*TASK INSTRUCTIONS*. Here are some records; copy every line that holds the word "accomplish".

*DATA LISTING*.
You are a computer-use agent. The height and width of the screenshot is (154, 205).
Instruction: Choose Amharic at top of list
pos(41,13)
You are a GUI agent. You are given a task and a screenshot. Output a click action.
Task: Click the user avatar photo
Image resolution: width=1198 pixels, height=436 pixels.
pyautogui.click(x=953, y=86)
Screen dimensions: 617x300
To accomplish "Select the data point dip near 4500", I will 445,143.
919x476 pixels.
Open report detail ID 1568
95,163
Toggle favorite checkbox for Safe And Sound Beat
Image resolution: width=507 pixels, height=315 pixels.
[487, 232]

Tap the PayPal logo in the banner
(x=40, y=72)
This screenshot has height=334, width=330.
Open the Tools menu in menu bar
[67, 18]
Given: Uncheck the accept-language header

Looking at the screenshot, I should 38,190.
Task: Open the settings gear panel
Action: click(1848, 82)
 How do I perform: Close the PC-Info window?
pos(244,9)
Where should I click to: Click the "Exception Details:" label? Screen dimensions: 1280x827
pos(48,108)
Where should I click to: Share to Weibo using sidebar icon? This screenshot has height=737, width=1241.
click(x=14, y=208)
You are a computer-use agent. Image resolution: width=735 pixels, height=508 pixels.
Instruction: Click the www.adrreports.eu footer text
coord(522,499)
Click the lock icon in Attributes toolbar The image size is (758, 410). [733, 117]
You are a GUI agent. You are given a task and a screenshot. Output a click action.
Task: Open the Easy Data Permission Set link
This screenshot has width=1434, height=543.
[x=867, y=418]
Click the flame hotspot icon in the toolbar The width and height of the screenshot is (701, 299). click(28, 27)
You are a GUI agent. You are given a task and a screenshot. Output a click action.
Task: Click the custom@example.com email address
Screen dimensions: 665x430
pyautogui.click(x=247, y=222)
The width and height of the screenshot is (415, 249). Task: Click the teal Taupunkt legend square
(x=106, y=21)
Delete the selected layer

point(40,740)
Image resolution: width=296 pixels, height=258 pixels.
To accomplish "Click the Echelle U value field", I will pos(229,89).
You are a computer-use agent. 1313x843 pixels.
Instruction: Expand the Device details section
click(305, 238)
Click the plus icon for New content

*OUTPUT OF THE TASK*.
To accomplish "Select the data point dip near 4500", I will 445,143.
To accomplish "Click the Echelle U value field", I will pos(229,89).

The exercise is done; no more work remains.